Mercados

BCE mantiene tasa
negativa de 0.4%

El Banco Central Europeo deja las tasas de interés en mínimos históricos, ajustándose a su visión de política monetaria ultralaxa.
Agencias
21 abril 2016 7:23 Última actualización 21 abril 2016 10:59
Banco Central Europeo

Banco Central Europeo. (Reuters)

FRÁNCFORT.- El presidente del Banco Central Europeo (BCE), Mario Draghi, mantuvo este jueves las tasas de interés en mínimos históricos, ciñéndose a su visión de una política monetaria ultralaxa, pese a una serie de críticas de Alemania.

Draghi, que aún no ha implementado ni ha explicado a cabalidad algunas de las medidas que anunció el mes pasado, debería entregar más tarde este jueves mayor información a los inversores sobre el más reciente plan del BCE para comprar bonos corporativos.

Antes de una conferencia de prensa de Draghi fijada para las 1230 GMT, el BCE anunció que mantendrá su principal tasa de operaciones de refinanciamiento en cero, mientras que seguirá cobrando a los bancos un 0.4 por ciento por depositar su dinero en la entidad, es decir una tasa negativa.
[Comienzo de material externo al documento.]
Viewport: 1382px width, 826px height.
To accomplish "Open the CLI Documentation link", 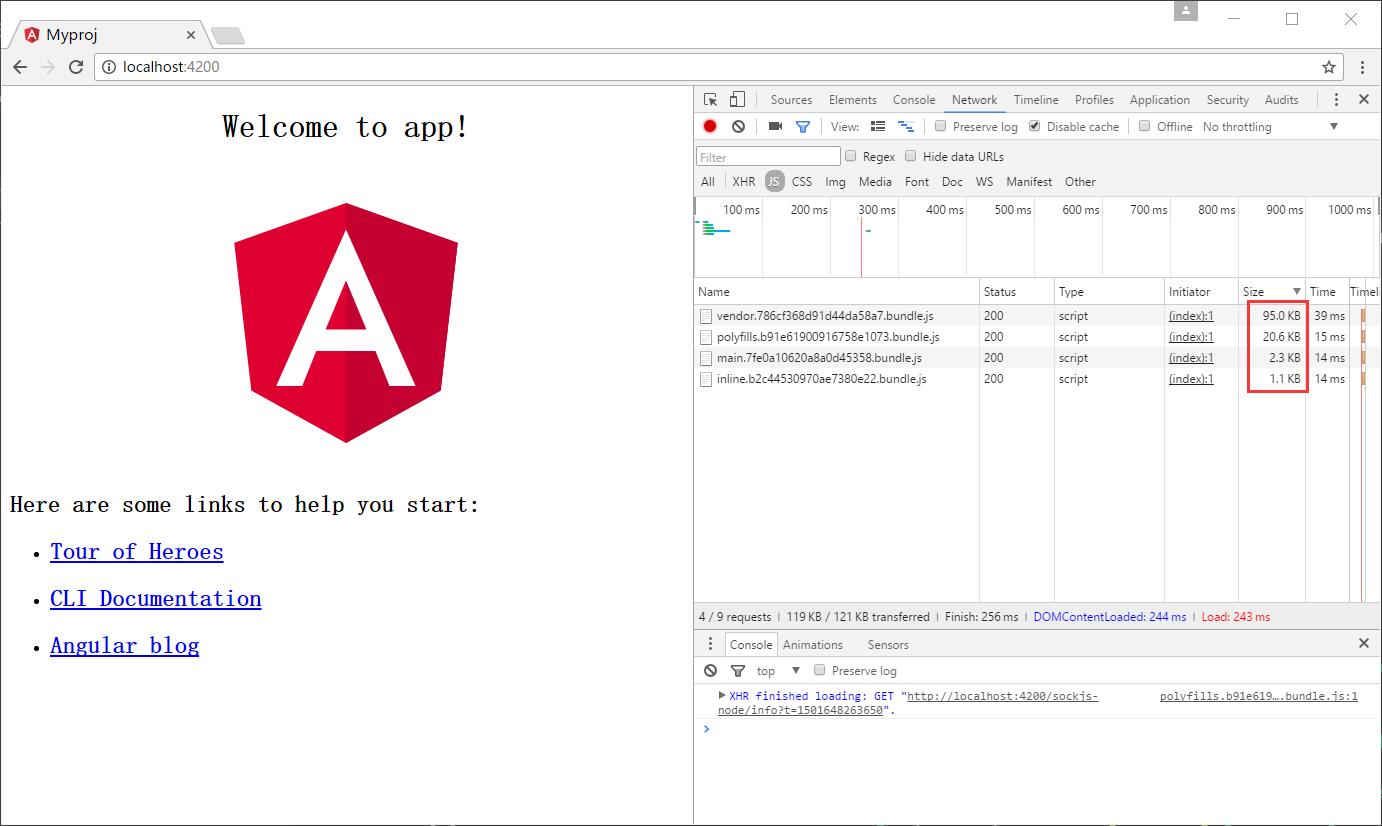I will pyautogui.click(x=156, y=599).
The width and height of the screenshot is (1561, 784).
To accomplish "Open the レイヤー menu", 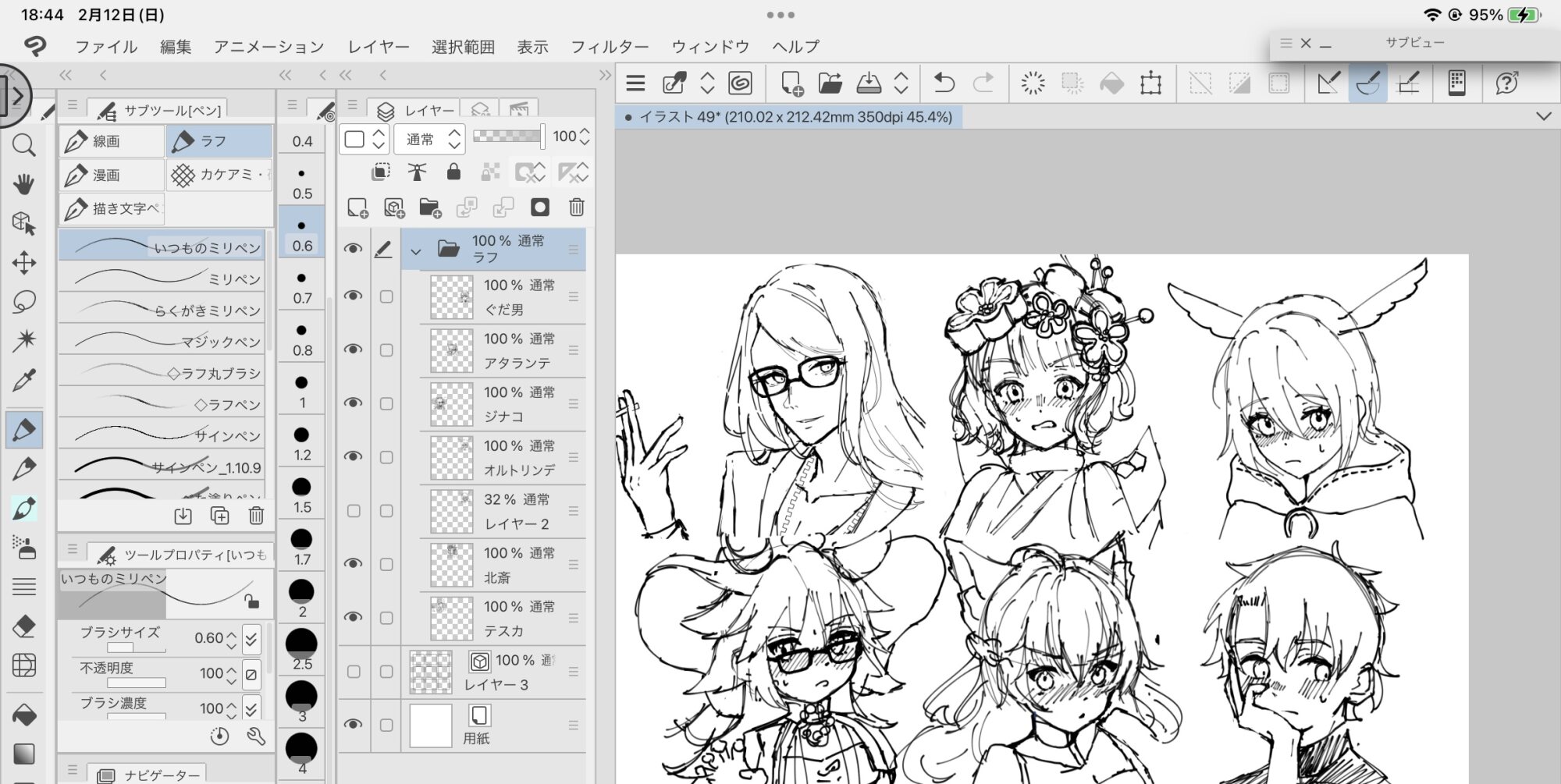I will (x=379, y=47).
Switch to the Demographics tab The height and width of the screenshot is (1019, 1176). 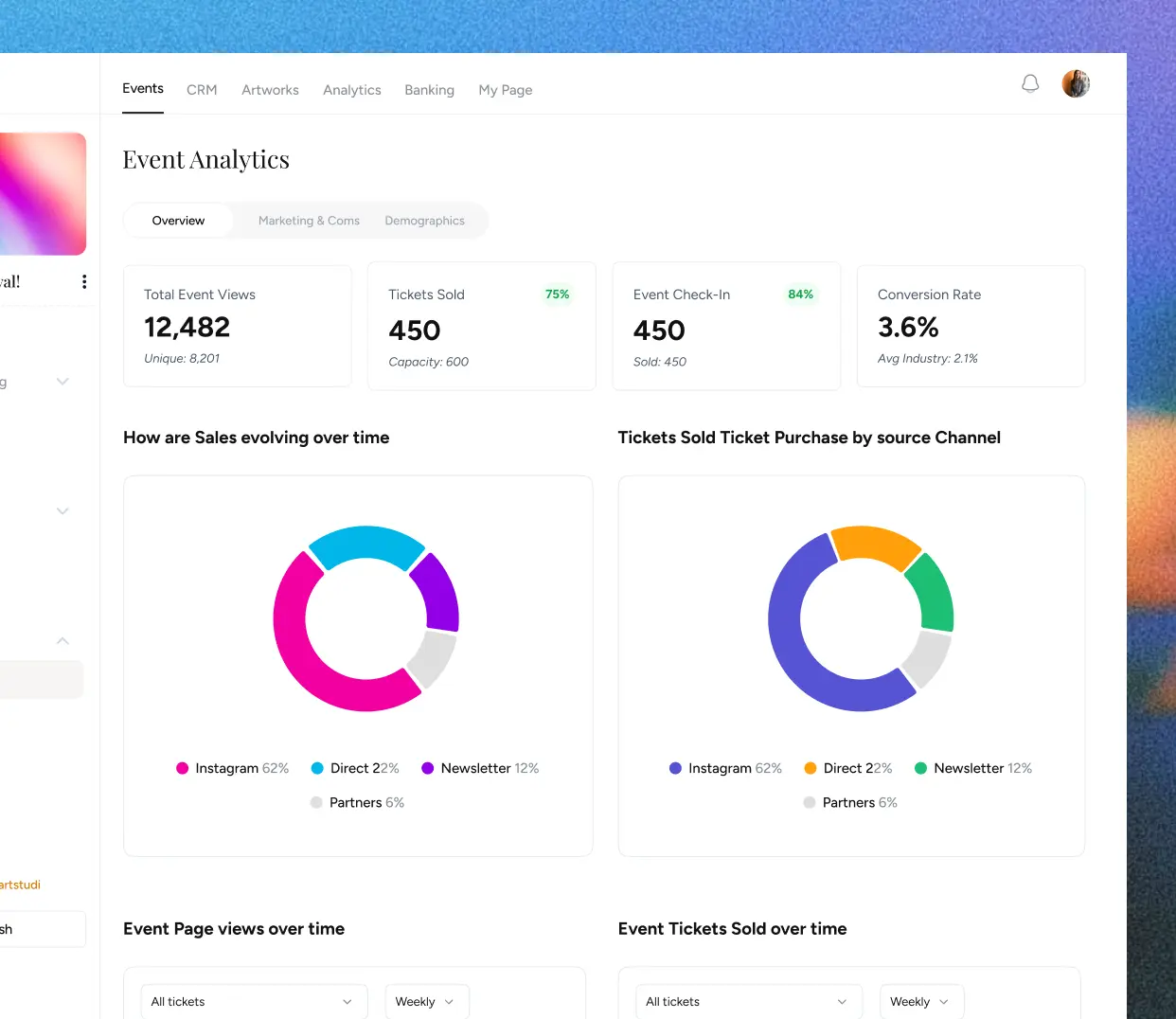point(424,220)
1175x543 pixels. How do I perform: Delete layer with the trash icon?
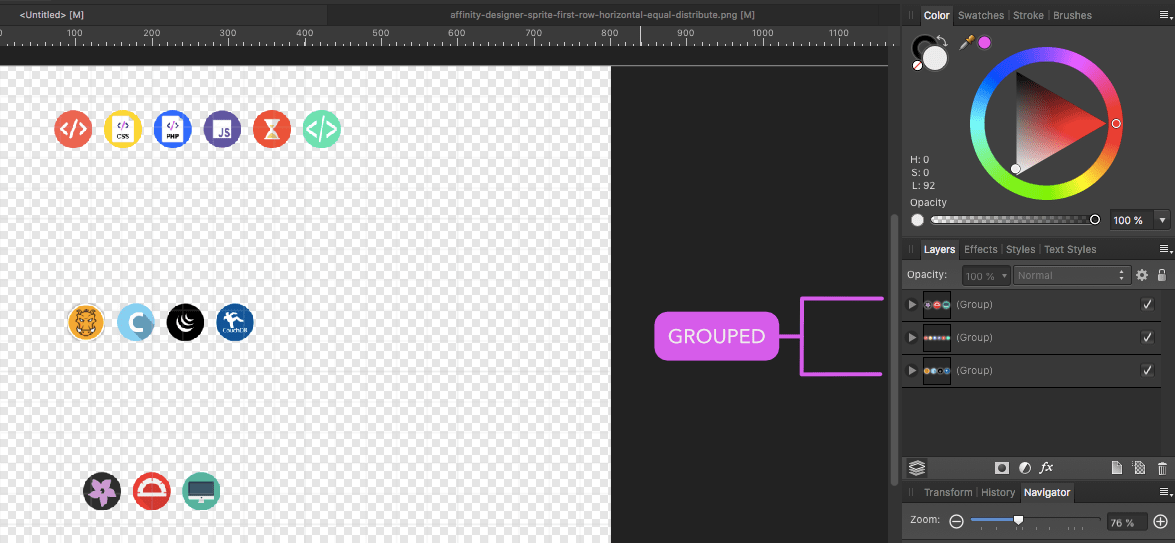(1162, 467)
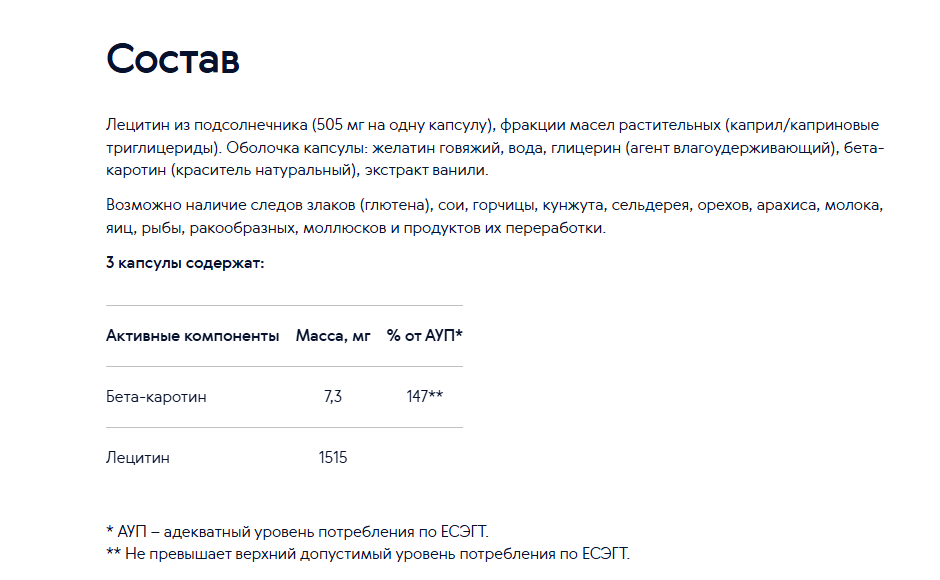Click the "* АУП – адекватный уровень" footnote
This screenshot has height=580, width=940.
[x=297, y=532]
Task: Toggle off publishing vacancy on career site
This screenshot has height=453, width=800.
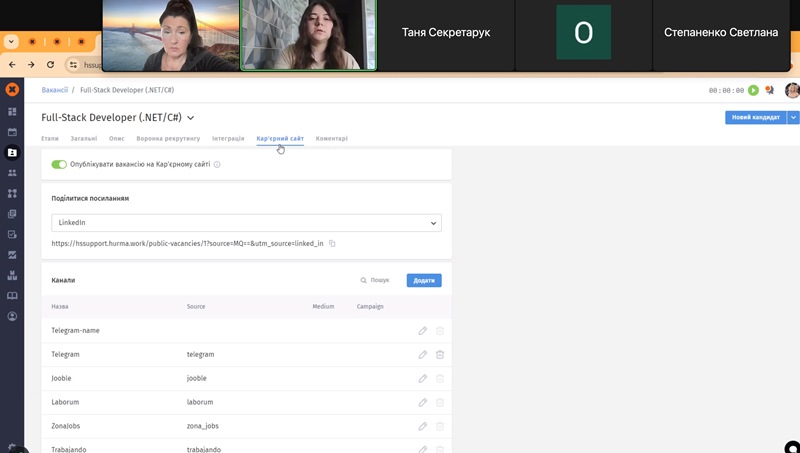Action: (59, 165)
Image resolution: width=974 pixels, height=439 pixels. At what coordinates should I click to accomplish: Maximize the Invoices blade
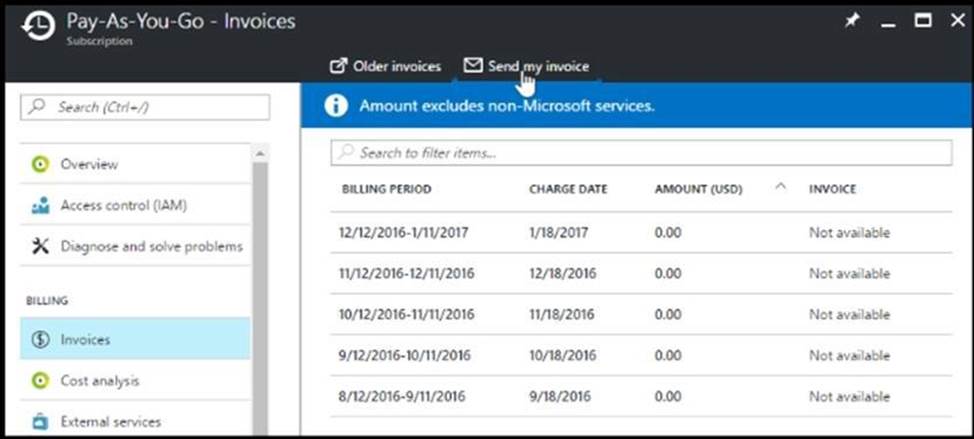click(924, 21)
Tras lanzar un plan de impresión de dinero de 1.7 billones de euros (1.92 billones de dólares) y ofrecer pagos a los bancos para tomar préstamos e instarlos a otorgar créditos, el BCE seguirá en una postura de mantener su política por ahora.

El principal problema podría ser una discusión con Berlín después de que el ministro de Finanzas alemán, Wolfgang Schäuble, dijo que las políticas del BCE estaban provocando problemas "extraordinarios" para Alemania y que eran en parte responsables por la bonanza del grupo de derecha y antiinmigración Alternativa para Alemania.

El miércoles por la noche, Schäuble mantuvo su postura y dijo que "un período prolongado con tasas de interés de cero y negativas no es una situación sensata".

El BCE ha estado aliviando la política monetaria, cobrando a bancos por depositar su dinero en la entidad y comprando de todo, desde bonos estatales a deuda de empresas, para impulsar a la vacilante economía de la zona euro.

El desacuerdo con Alemania, la economía más fuerte de la zona euro y el líder "de facto" del bloque monetario, proyecta una nube sobre el BCE.

"Las críticas al BCE se han vuelto una moda en Alemania", comentó en analista de ING Carsten Brzeski. "Esto puede paralizar a la zona euro porque significa que la mezcla de políticas sigue estando en punto muerto. No avanzarán en temas como la reestructuración de la deuda griega", agregó.